A collection of some of the donations drives we have coordinated (Photos: Jessica Wat)
It is crucial to note ours is not the only story. This tragedy has sparked a galaxy of grassroots responses across Hong Kong. Citizens have coded volunteer coordination websites overnight. Countless other chats hum with activity on different platforms. In the face of profound loss, people have rallied with the tools they have - whether it be organising, coding, driving, donating - to weave a net of support beneath their city.
A Network For Good
In the rare, contemplative moments I have had to reflect in the past few days, the true magnitude of these actions has settled upon me and the Women of Hong Kong team. We have always believed that we were more than a professional network or hub for life hacks and hobby-sharing. Women of Hong Kong is, at its core, a community forged for good. Last Thursday, I witnessed the true character of this network in full force. It reinforced why this platform exists: to uplift and empower, and showed us just how powerful our network really is.
This has been my first experience in disaster relief coordination - a profound, humbling education. I stand in awe of how people from all walks of life have come together, trying to navigate and make an impact with the best information we have.

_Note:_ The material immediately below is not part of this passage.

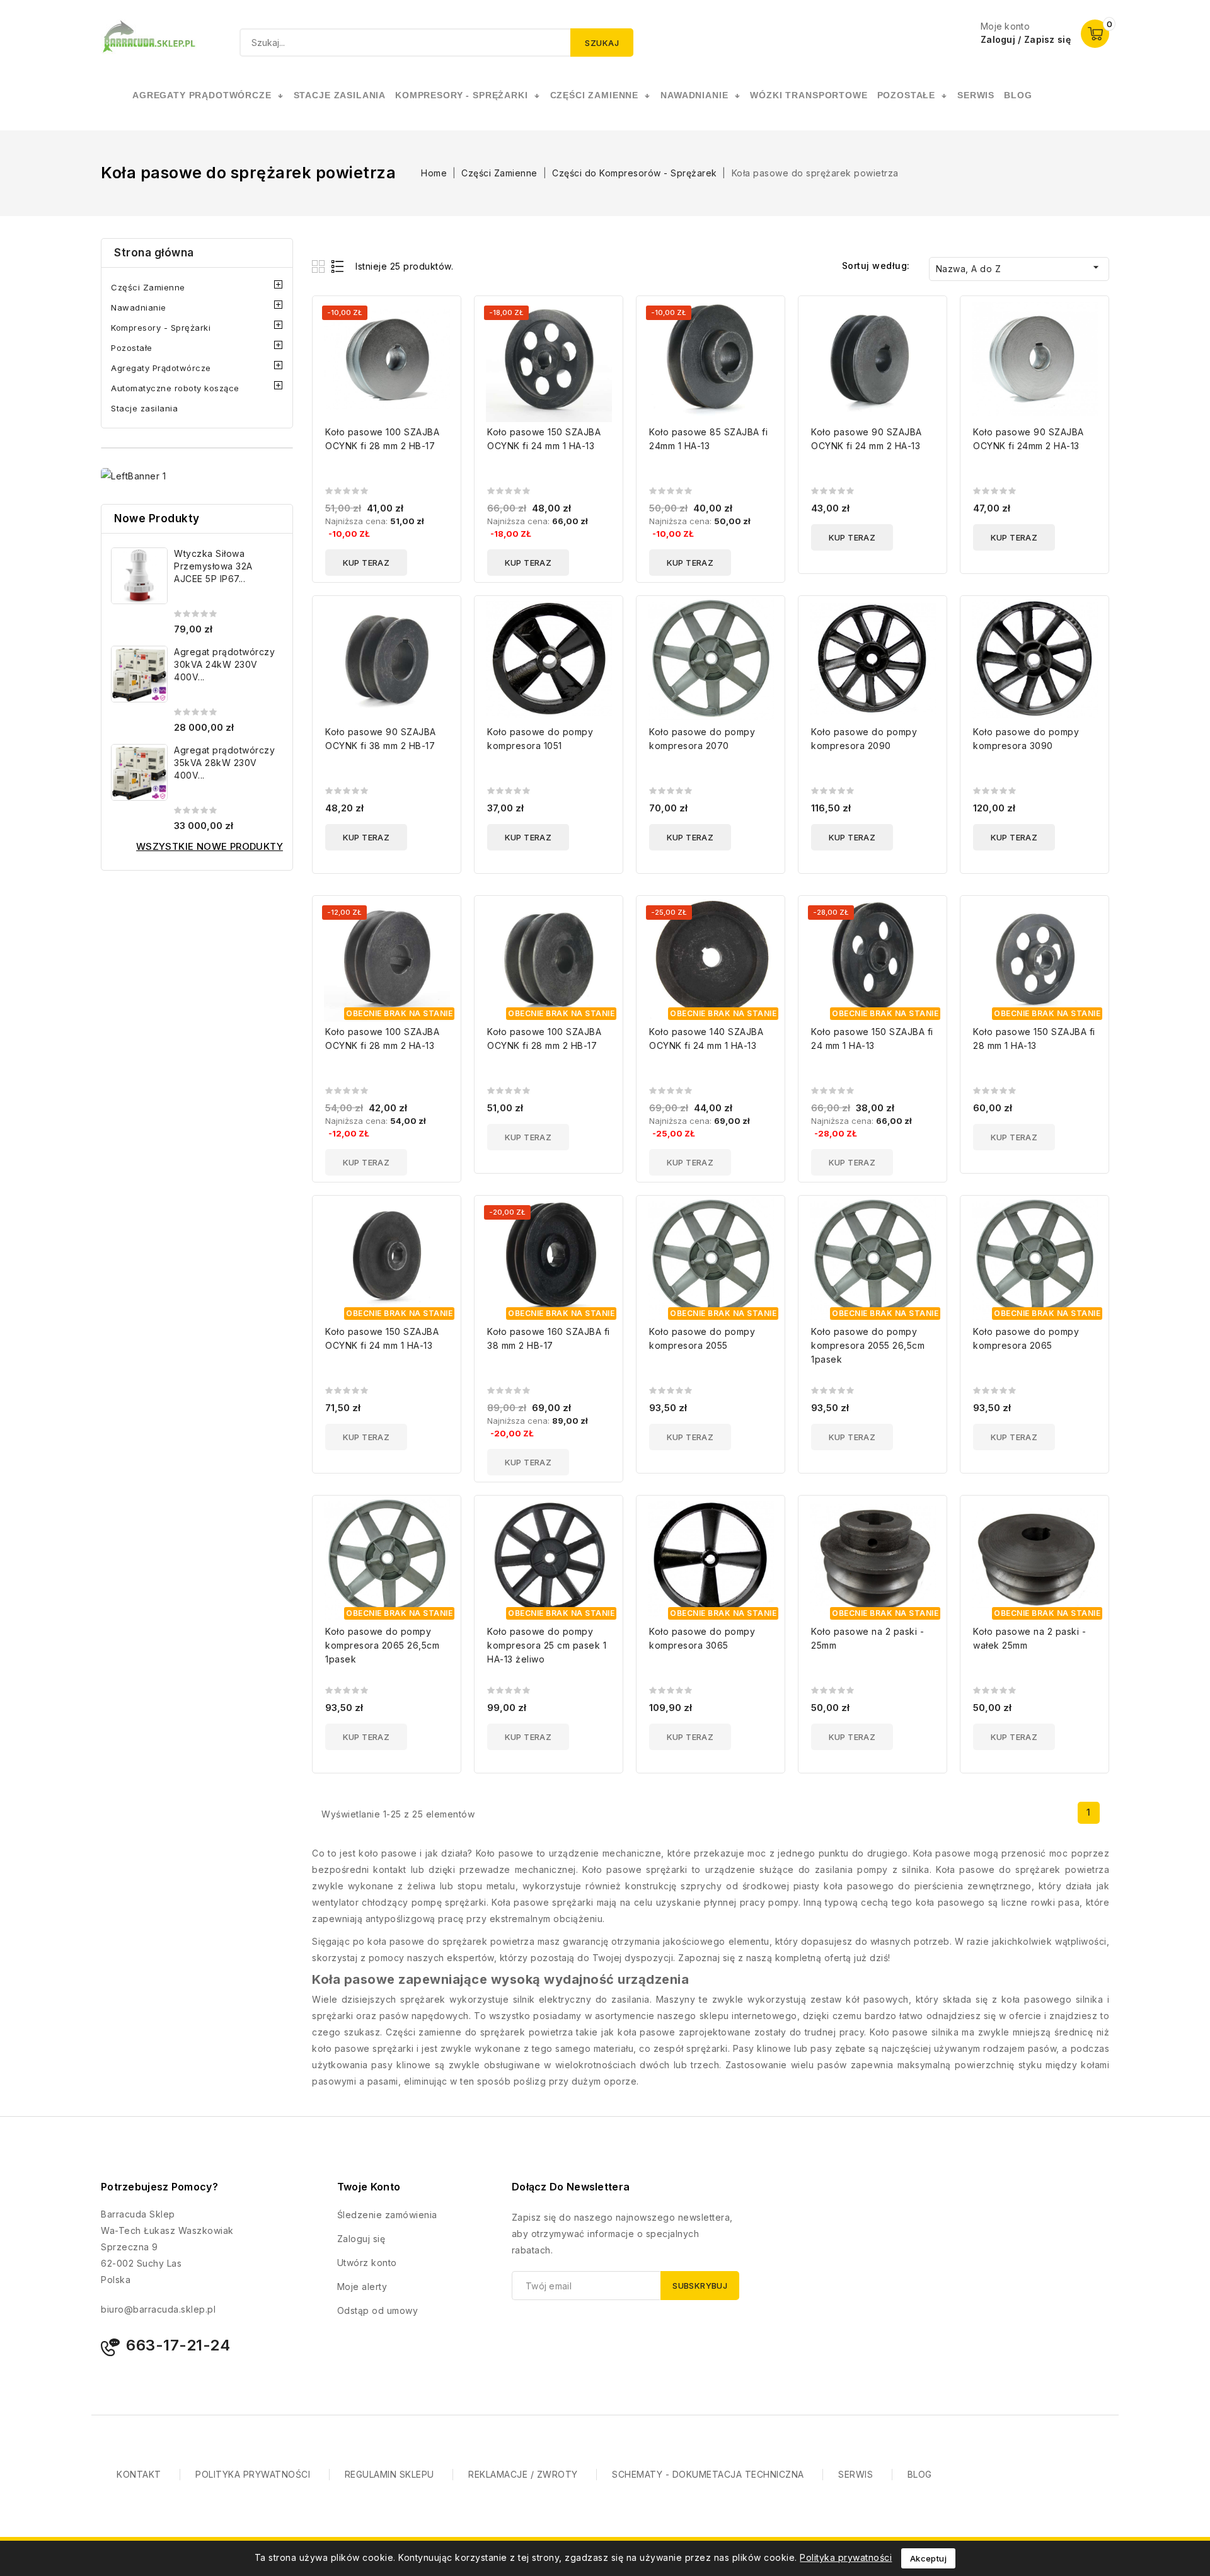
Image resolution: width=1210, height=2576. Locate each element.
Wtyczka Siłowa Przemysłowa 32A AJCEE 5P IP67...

I have seen firsthand the immense, unseen machinery behind the scenes: the countless volunteers, the logistical chains, the quiet conversations trying to align efforts and information that is often piecemeal, sometimes incorrect, or delayed. It has taught me that in the weeks to come, as we continue to rally for the affected families, our most vital supplies will not just be the ones in boxes, but the kindness, grace, and boundless patience we extend to one another. In the midst of this tragedy, I feel a deep gratitude to be part of such a generous community and to be in a position to help, however small my part may seem.

Hope in a City Redefined
Hong Kong, to the outside observer, may be a parable of hyper-efficiency: a vertical, fast-paced metropolis where bluntness, guardedness and detachment are stereotyped characteristic traits of its residents. But the tragedy in Tai Po has revealed to me a different side to this city; one that has quietly subverted this narrative.
In the past week, I have witnessed a collective spirit emerge, where compassion forms the bedrock and generosity of time, resources and simple human effort flows without fanfare. This is a Hong Kong where people from every stratum of society have stepped out of their private orbits to weave a network of support, comfort, and unwavering solidarity. It is this version of the city that now stands in stark relief - a truer portrait I will carry forward.
Our city’s fractured heart is finding its rhythm again, beat by beat, through the collective, determined will of its people. The weight in our chests hasn’t vanished, but now, we carry it together.